### Excerpted data
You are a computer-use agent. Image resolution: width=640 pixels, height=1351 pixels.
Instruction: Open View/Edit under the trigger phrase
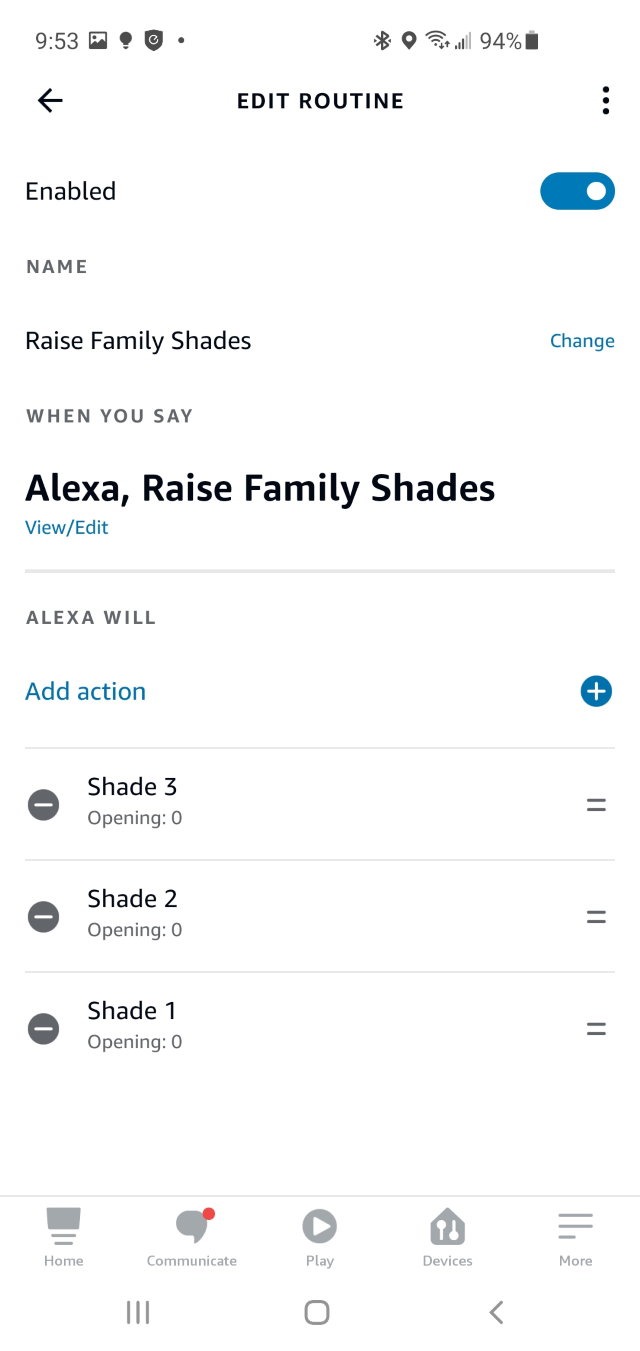[x=66, y=527]
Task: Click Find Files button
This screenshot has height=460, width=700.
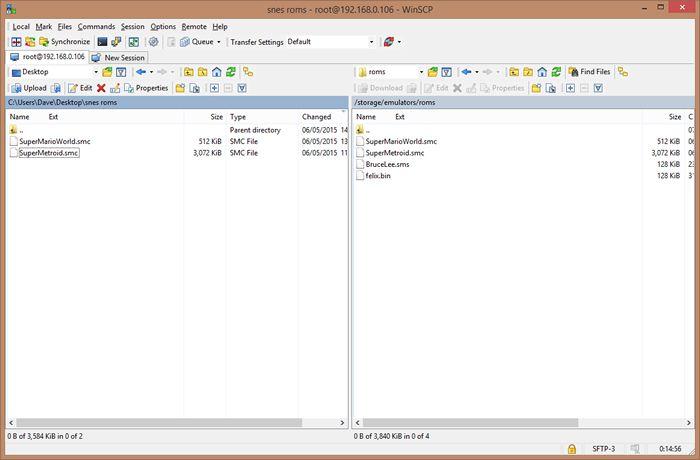Action: tap(589, 72)
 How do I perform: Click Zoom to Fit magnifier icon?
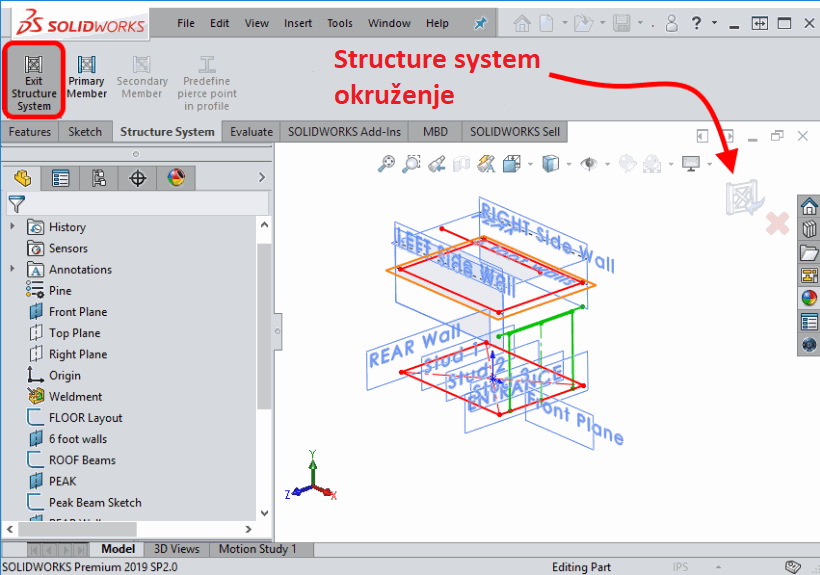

### Problem details
Drop the pictures, then transcribe the lines from the one containing "This screenshot has height=460, width=700." to the end of the data above, exactly and nothing more.

### Reply to the task
This screenshot has height=460, width=700.
Action: tap(589, 72)
 How do I perform: Click Zoom to Fit magnifier icon?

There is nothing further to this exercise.